What is asked: Please pick out each line in the items below that contains the word "Toggle". Case counts.

+-------+

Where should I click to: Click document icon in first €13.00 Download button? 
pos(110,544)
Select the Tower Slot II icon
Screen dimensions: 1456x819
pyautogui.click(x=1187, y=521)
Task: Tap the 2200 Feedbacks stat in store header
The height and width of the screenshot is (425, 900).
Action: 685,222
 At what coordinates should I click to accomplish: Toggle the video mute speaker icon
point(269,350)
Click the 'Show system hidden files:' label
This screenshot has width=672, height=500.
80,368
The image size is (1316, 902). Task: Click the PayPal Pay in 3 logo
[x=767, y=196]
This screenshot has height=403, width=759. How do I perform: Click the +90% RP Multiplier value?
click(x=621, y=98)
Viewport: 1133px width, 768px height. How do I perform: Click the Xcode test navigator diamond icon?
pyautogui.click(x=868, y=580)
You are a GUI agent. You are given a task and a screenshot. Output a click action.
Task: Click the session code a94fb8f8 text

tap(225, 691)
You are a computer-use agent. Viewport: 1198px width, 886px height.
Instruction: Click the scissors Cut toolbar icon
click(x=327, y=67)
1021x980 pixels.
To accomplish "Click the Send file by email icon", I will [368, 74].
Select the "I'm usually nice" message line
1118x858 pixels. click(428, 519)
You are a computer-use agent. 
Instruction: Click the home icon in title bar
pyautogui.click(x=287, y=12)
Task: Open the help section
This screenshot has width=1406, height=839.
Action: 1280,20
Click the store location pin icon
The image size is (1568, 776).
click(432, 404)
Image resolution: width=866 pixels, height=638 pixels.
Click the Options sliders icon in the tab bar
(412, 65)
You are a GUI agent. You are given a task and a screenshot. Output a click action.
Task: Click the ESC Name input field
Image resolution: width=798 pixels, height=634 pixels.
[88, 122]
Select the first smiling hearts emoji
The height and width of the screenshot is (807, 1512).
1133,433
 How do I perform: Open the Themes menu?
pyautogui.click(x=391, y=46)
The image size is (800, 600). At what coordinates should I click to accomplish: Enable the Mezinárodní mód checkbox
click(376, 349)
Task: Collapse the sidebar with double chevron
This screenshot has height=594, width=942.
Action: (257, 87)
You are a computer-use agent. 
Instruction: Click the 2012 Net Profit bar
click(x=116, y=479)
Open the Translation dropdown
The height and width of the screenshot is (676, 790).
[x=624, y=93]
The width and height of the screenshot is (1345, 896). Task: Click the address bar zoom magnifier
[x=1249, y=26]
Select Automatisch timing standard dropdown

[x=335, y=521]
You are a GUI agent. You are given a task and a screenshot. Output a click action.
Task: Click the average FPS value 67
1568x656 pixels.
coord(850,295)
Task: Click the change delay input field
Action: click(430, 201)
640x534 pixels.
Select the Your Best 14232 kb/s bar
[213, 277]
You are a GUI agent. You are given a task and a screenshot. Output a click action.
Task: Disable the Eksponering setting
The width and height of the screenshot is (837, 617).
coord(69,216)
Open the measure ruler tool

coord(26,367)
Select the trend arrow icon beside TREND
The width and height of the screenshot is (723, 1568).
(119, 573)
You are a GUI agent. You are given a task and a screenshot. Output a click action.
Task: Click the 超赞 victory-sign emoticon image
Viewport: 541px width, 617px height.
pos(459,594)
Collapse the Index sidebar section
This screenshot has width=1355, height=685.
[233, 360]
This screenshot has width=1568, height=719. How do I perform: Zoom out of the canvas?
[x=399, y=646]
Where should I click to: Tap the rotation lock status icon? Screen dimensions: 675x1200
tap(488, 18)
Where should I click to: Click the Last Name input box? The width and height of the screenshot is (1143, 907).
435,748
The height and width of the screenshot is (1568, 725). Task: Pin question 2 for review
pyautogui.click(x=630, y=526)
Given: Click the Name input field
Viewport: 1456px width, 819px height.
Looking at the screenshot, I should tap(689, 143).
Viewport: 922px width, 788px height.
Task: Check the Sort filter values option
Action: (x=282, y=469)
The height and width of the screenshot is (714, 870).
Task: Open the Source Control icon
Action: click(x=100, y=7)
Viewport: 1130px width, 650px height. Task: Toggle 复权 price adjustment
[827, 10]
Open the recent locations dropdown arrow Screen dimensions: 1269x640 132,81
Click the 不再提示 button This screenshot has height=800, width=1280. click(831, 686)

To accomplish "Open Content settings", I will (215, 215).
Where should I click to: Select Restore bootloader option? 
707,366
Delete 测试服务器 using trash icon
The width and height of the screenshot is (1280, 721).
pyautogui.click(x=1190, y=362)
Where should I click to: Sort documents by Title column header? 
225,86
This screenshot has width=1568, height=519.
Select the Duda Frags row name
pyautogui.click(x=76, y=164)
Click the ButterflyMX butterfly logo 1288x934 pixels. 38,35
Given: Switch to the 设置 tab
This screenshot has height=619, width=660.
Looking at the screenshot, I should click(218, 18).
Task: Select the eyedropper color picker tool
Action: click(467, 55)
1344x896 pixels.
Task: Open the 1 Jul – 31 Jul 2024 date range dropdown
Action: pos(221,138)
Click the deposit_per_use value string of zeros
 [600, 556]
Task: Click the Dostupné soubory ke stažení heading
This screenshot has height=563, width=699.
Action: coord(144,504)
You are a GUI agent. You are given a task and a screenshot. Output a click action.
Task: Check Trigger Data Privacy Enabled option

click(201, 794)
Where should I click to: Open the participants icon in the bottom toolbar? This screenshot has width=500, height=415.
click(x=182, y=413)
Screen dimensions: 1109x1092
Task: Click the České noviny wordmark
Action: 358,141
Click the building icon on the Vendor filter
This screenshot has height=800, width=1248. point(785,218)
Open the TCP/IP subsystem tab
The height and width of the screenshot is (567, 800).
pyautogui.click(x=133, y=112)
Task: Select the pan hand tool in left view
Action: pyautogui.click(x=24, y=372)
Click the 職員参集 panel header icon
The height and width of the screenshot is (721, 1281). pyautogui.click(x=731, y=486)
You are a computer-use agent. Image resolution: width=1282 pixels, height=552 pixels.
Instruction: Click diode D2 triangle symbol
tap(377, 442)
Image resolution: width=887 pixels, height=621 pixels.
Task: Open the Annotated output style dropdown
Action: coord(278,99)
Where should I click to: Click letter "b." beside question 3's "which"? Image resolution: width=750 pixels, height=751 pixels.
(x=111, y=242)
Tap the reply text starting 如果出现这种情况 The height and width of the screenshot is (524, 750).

+-------+

Answer below:
 At what coordinates should I click to accomplish: Toggle the video mute speaker icon
Viewport: 1130px width, 650px height. Task: Toggle 复权 price adjustment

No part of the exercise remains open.